A few minutes later, whistles blew on the Indian side to announce the start of the truce. Singh was amused to hear the same message being given on the Italian side by a trumpet fanfare. His men started to lay the Italian bodies out where the Bersaglieri could collect them and get their own wounded ready for carriage back to the battalion lines. Half way through the process, a stretcher team from the Italians turned up and started to pick up the Italian wounded. An Italian officer with them noted the first-aid work carried out on the Italian wounded by the Indians and caught Singh’s eye. Singh himself had seen the Italian medics and stretcher bearers treating the Indian wounded and returned the glance. Two professional soldiers who didn’t even begin to speak each other’s language reached an understanding without any problems. There was a time to fight and a time to give aid and comfort. This was the latter and that it was being respected as such gave honor to them both.

 

Vickers Wellesley
G-George,
Over Asmara, Eritrea

The eighteen Wellesleys were formed into three flights of six and lined up on the Italian Air Force base at Asmara. 47 Squadron had been assigned the base as its primary target, mostly to persuade the Italian Air Force not to come back north. As far as Squadron Leader Sean Mannix was concerned, the absence of Italian fighters was an entirely good thing. His Wellesley had been a remarkable aircraft once; long ranged and capable of carrying what was, for then, a heavy bombload. Now, it was painfully obsolete, slow and very poorly armed. His aircraft’s only real defense was a single .303 Vickers machine gun aft and that had a very limited field of fire. The fact that he and his gunner sat in separate cockpits made coordinating defense very difficult. All in all, it was fortunate that the Italians had moved all their fighters south, where the South African Tomahawks had cut a swathe of destruction through them.

Mannix peered over the nose, trying to see the airfield that he was supposed to be approaching. It was hard to make out the runway against the prevailing yellow-gray color of the bare African soil. Even black-topped runways quickly adopted the universal khaki color as they absorbed the windblown dust. The airfield was supposed to be south of the town, but he couldn’t see anything.

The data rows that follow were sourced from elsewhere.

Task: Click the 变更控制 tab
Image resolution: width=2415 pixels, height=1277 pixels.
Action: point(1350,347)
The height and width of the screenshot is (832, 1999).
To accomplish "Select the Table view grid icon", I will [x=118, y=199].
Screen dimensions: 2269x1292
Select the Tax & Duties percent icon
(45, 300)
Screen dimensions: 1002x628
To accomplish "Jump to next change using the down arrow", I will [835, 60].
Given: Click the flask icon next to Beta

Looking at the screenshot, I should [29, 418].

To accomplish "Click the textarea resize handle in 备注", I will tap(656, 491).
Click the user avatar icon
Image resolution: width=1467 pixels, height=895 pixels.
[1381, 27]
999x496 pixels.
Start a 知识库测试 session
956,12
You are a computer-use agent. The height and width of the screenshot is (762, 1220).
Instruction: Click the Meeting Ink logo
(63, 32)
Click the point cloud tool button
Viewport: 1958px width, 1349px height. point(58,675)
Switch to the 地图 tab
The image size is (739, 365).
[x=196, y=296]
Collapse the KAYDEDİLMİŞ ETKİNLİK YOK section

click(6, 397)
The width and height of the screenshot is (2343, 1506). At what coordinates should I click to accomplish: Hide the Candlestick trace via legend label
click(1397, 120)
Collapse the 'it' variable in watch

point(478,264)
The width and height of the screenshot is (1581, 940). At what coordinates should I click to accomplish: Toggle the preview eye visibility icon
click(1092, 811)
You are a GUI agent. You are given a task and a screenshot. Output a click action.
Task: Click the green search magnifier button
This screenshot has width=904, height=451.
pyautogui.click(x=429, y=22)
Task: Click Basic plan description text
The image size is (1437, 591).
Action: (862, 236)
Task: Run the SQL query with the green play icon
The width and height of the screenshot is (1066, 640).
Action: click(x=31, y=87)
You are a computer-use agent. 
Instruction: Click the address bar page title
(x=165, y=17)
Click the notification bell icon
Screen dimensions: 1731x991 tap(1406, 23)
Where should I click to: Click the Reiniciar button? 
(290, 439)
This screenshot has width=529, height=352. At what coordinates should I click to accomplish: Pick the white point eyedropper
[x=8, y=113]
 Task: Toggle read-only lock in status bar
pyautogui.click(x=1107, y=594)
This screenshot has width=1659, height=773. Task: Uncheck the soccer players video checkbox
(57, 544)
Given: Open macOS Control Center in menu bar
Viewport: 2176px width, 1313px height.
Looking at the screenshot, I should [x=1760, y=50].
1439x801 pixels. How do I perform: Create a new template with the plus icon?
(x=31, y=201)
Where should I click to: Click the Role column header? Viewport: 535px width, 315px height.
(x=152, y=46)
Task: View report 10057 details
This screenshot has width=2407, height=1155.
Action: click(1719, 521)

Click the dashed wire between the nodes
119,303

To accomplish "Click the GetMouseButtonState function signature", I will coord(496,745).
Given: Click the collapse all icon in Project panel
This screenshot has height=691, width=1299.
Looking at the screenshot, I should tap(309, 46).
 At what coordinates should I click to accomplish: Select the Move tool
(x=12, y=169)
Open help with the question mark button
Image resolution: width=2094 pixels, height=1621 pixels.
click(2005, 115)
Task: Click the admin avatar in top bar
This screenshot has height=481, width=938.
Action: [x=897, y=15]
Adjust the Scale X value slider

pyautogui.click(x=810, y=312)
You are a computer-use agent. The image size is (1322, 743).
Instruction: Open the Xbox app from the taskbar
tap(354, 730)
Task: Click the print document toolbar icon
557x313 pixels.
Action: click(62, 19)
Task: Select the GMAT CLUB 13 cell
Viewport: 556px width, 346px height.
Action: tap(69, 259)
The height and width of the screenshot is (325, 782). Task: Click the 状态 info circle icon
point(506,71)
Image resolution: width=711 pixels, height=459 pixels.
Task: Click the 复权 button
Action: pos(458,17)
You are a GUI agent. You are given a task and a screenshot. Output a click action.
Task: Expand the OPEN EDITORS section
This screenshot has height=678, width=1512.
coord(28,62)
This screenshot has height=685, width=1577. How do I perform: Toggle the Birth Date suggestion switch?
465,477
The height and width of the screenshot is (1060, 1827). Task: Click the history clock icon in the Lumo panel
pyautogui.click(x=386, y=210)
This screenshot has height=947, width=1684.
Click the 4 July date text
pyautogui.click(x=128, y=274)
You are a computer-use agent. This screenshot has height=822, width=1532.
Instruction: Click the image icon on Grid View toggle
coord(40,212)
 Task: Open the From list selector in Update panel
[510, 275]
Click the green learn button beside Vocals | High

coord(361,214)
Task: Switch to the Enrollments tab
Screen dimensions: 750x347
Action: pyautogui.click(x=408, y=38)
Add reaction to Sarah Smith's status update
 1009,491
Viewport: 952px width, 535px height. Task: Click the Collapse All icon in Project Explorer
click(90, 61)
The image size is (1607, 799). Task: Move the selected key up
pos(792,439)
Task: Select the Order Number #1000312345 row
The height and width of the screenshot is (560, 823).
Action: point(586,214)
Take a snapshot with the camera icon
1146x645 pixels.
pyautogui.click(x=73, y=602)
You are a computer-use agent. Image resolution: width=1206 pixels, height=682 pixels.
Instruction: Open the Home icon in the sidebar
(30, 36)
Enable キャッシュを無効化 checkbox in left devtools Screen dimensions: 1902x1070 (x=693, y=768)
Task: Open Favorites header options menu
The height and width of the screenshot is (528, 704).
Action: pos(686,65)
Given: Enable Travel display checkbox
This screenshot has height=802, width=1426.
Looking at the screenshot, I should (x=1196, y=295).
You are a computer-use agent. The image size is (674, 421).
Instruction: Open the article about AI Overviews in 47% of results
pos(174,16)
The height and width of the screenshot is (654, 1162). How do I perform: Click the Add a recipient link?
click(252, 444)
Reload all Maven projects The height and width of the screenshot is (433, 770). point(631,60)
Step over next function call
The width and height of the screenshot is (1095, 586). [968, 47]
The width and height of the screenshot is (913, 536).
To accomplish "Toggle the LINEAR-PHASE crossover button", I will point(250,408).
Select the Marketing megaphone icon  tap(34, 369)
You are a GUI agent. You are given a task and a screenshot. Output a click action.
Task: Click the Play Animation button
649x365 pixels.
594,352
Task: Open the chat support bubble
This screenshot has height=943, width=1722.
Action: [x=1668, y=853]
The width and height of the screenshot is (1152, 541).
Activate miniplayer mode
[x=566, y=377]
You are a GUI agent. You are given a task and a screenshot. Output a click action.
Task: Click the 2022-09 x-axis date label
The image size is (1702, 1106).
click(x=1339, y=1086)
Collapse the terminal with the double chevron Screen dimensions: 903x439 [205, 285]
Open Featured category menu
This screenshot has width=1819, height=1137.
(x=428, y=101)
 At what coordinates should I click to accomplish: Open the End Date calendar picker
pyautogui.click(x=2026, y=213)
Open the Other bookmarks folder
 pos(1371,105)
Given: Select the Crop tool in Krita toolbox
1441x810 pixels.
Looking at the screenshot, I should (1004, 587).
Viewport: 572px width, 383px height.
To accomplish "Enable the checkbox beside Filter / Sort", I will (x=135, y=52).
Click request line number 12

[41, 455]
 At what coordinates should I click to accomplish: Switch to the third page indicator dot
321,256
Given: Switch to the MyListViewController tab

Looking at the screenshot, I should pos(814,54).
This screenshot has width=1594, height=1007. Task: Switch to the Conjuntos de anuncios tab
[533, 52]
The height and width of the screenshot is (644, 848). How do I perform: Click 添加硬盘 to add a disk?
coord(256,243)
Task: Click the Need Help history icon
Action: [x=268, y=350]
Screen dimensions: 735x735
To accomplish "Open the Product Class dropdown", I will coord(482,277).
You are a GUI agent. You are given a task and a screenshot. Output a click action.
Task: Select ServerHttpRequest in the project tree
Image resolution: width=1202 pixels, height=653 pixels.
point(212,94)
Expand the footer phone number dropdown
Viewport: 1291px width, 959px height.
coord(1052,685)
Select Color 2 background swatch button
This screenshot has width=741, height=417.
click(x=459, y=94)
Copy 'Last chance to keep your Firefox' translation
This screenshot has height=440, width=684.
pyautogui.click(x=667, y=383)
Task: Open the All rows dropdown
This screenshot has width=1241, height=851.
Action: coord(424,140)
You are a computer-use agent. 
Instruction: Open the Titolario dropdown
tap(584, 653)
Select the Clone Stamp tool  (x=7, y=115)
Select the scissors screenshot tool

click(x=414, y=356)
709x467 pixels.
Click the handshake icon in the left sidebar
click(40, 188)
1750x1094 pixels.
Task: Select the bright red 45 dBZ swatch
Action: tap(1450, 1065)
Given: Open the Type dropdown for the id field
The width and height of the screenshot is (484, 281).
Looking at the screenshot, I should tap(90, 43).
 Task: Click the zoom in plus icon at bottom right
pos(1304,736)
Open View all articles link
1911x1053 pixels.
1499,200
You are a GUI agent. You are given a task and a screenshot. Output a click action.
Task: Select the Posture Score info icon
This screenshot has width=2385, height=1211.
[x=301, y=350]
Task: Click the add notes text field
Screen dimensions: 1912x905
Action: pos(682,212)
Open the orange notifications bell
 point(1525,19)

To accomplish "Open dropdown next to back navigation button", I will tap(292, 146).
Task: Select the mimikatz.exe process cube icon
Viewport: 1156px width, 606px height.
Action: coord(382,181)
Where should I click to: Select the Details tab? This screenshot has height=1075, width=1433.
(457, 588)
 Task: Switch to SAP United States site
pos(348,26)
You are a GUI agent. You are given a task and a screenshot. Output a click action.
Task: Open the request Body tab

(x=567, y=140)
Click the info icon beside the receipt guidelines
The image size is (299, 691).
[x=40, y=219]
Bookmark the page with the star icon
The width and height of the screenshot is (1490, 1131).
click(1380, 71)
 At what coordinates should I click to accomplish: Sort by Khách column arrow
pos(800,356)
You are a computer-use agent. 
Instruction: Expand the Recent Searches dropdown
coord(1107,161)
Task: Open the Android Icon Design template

It didn’t help that he was his own bomb-aimer. He had to fly the aircraft, search for his target, keep in formation with the other aircraft in his flight and watch out in case any enemy fighters were around. He swept his eyes quickly around the sky before transferring attention back to the ground. That was when he saw two large, square buildings with a long, straight patch of desert in front of them.
Hangars, runway, south of the town. This has to be it.

It took a minor change of course to line up his aircraft on the target. Around him, the other five members of his flight saw the change and adjusted their own path accordingly. Their pilots watched his aircraft with their thumbs on the bomb release. As soon as he dropped, they would do the same. His was the only flight in 47 Squadron trained that way; the other two flights both relied on individual bomb-aiming. There had been long arguments over the technique Mannix had come up with. The other flight commanders pointed out that if he missed badly, everybody would. His counter-argument was that his flight would at least get a nice tight bomb pattern and damage something.